22 - Semi Duda

65 0 0
                                    

Aurora baru saja selesai mengepak pakaian dalam kopor ketika mendengar para pelayan menyambut kedatangan Luan di lantai bawah. Ia keluar dari kamar lalu berdiri bersedekap di ujung tangga, menunggu pria berkacamata itu naik. Setelah sekian minggu diam-diaman baru kali ini Aurora berniat menyampaikan sesuatu pada Luan.

"Hai Rora," sapa Luan begitu melihat keberadaan sang istri.

Aurora mengerutkan kening. Ada angin apa Luan juga tiba-tiba membuka suara? Bukankah mereka tengah perang dingin?

"Saya tadi mampir beli terang bulan, topping green tea keju. Sedang disiapkan ART, ambillah kalau mau," kata Luan enteng.

"Hah?" Aurora mengerjapkan mata. Bukankah sudah sekian lama Luan berhenti membawakan dirinya oleh-oleh? Terakhir kali Aurora begitu sadisnya mempreteli sekian butir berlian dari kalung bernilai fantastis yang dibeli Luan untuknya, dengan niat membuat Luan kapok membelikannya macam-macam. Kenapa sekarang pria itu kembali membawakan oleh-oleh? Dan lagi ... terang bulan? Makanan itu juga adalah salah satu kesukaan Aurora.

Luan menghentikan langkah, berkata, "Saya ingat waktu kuliah dulu kamu sampai mogok ngapa-ngapain gara-gara kangen terang bulan." Luan tersenyum-senyum sendiri, teringat kenangan yang menyenangkan baginya. "Sampai akhirnya ketemu satu-satunya penjual terang bulan di sana ... kamu bukan main senengnya. Langsung pesan yang toppingnya green tea. Ingat?" tanyanya sambil menatap Aurora dengan hangat.

Tapi meski tatapan itu terasa hangat, Aurora masih juga mengeraskan hati. Tegar seperti batu karang. Pengkhianatan dan kebohongan Luan sangat membekas di hati wanita itu.

"Nggak ada untungnya juga ingat-ingat," sahut Aurora judes.

"Ya nggak apa.
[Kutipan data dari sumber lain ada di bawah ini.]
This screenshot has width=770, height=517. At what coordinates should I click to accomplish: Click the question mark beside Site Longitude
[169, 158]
Cuma menawarkan siapa tahu kamu mau. Ambil saja sendiri di bawah ya. Saya mau istirahat," pamit Luan.

"Mungkin gue bakalan udah berangkat saat lu bangun," ujar Aurora menghentikan langkah Luan. "Gue cuma mau pamit."

Alis Luan terlihat nyaris bertautan, dia menatap Aurora dalam-dalam. "Berangkat?" tanyanya.

"Iya."

"Kemana?"

"Liburan," jawab Aurora, senyumnya terukir di wajah, terlihat gembira. "Gue bakal liburan lama kali ini. Jadi lu nggak usah nunggu, nggak usah telepon juga. Ok?"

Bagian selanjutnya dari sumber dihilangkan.